For the delivery unions of Italy, these measures are not enough. Deliverance Milan, along with similar collectives from Rome and Bologna, are organizing a campaign under the motto "Sushi is not a right!" They are demanding the government put a stop to nonessential food delivery and allow bikers and drivers the option to collect a basic income for the month on par with other laid off or furloughed service workers — about €600 ($644).

The collectives have been talking about striking, but Avelli admits that a strike would be difficult to organize under these conditions. "We are all under quarantine unless we are working or shopping," he said, remarking that staging a protest would be illegal. For now they intend to put pressure on the government through an online information campaign.

"The companies want to tell another story," says Avelli. "They're treating the riders as heroes that carry happiness and joy to the people in quarantine, but it's crazy. Because it's very dangerous for the people."

Is it safe to dine on delivery?

It's a familiar story in cities across the world: Brittany Smith has been working from home in self-isolation for a week, and has ordered food to her Chicago apartment two or three times. "We were good about cooking in the beginning," Smith laughs, "but then we got kind of lazy."

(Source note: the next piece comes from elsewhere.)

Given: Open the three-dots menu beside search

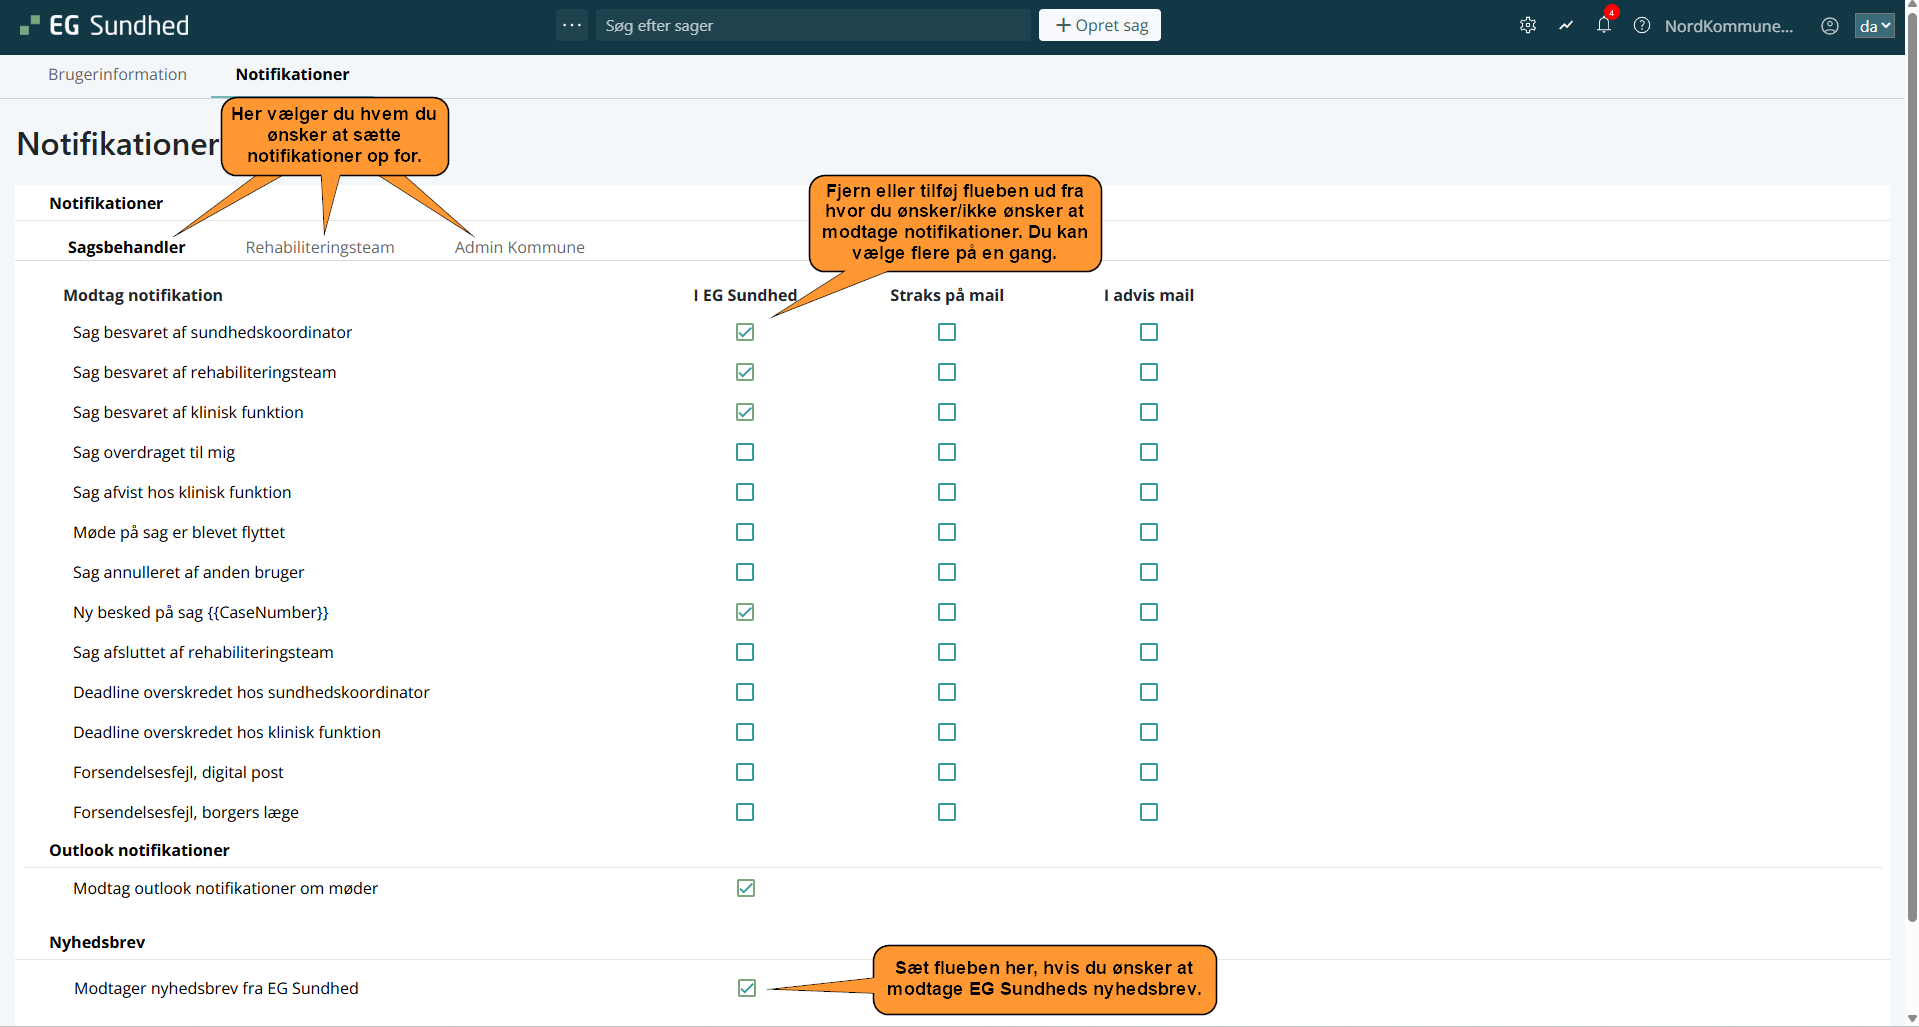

She received offers on her phone for free delivery from UberEats and DoorDash along with reassurances that the companies were "taking precautions" in light of the COVID-19 outbreak. Smith opted for contactless delivery, but because of a miscommunication with the delivery person, she still ended up talking to them at the door. The worker wasn't wearing any protective gear that she could see.

"I was concerned," says Smith. But she didn't see it as any reason to panic.

An expert weighs in

When asked whether it's safe to order food for delivery during a pandemic, virologist Karin Mölling of the Max Planck Institute gives a clear answer: "It's better than starving." Mölling explains that "there is always the possibility of a virus attaching to any surface, but I don't believe this is a reason to panic." She points out that even if those in self-isolation cook food for themselves, they still need to go to the grocery store to buy supplies, which also possibly exposes them to the virus.

No other choice for some restaurants

For small restaurants across Europe and the US, offering delivery could be their only chance to stay in business. Ermano Steri, co-owner of Bottega Nr. 6 in Berlin, Germany, says they had never thought of delivering food until the coronavirus crisis hit Germany. The hole-in-the-wall Italian restaurant is behind the curve, but they've started the process of registering with the delivery platform Lieferando. In the meantime, they plan to deliver food themselves in a Smart car.

"We'll do whatever it takes to survive these next few weeks or months," says Steri. "We can't just wait until things go back to normal."